(Extracted records)

=== Section Start ===

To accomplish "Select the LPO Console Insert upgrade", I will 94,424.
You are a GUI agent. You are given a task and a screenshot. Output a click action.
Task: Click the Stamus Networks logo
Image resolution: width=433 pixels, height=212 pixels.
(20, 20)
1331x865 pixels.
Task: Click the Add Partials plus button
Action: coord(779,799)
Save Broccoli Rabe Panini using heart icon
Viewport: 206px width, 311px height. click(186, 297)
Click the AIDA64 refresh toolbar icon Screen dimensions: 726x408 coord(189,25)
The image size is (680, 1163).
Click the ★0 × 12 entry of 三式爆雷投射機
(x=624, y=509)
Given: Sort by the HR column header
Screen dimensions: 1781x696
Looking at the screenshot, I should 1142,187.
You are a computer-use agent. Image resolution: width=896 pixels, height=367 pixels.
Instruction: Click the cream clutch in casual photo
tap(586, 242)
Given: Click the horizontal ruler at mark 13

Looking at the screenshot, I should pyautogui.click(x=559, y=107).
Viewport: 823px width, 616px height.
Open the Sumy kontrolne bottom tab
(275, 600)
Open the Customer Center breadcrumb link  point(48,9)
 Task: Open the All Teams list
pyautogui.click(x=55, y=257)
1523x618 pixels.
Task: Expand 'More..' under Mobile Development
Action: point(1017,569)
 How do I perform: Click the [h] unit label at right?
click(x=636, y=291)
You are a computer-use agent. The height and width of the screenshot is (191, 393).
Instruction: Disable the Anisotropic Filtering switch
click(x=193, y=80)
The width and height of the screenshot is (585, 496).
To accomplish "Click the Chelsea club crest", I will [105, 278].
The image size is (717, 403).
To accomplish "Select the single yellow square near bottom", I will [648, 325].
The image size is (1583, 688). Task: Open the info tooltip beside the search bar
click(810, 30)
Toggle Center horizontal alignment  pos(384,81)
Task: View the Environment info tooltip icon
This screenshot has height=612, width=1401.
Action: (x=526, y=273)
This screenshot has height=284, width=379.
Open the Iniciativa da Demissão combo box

=== Section End ===

**PROBLEM TO WORK ON:** Using the data above, reproduce exactly the lines between those holding "Open the Sumy kontrolne bottom tab" and "Task: View the Environment info tooltip icon", inclusive, and no others.

**RESULT BELOW:**
Open the Sumy kontrolne bottom tab
(275, 600)
Open the Customer Center breadcrumb link  point(48,9)
 Task: Open the All Teams list
pyautogui.click(x=55, y=257)
1523x618 pixels.
Task: Expand 'More..' under Mobile Development
Action: point(1017,569)
 How do I perform: Click the [h] unit label at right?
click(x=636, y=291)
You are a computer-use agent. The height and width of the screenshot is (191, 393).
Instruction: Disable the Anisotropic Filtering switch
click(x=193, y=80)
The width and height of the screenshot is (585, 496).
To accomplish "Click the Chelsea club crest", I will [105, 278].
The image size is (717, 403).
To accomplish "Select the single yellow square near bottom", I will [648, 325].
The image size is (1583, 688). Task: Open the info tooltip beside the search bar
click(810, 30)
Toggle Center horizontal alignment  pos(384,81)
Task: View the Environment info tooltip icon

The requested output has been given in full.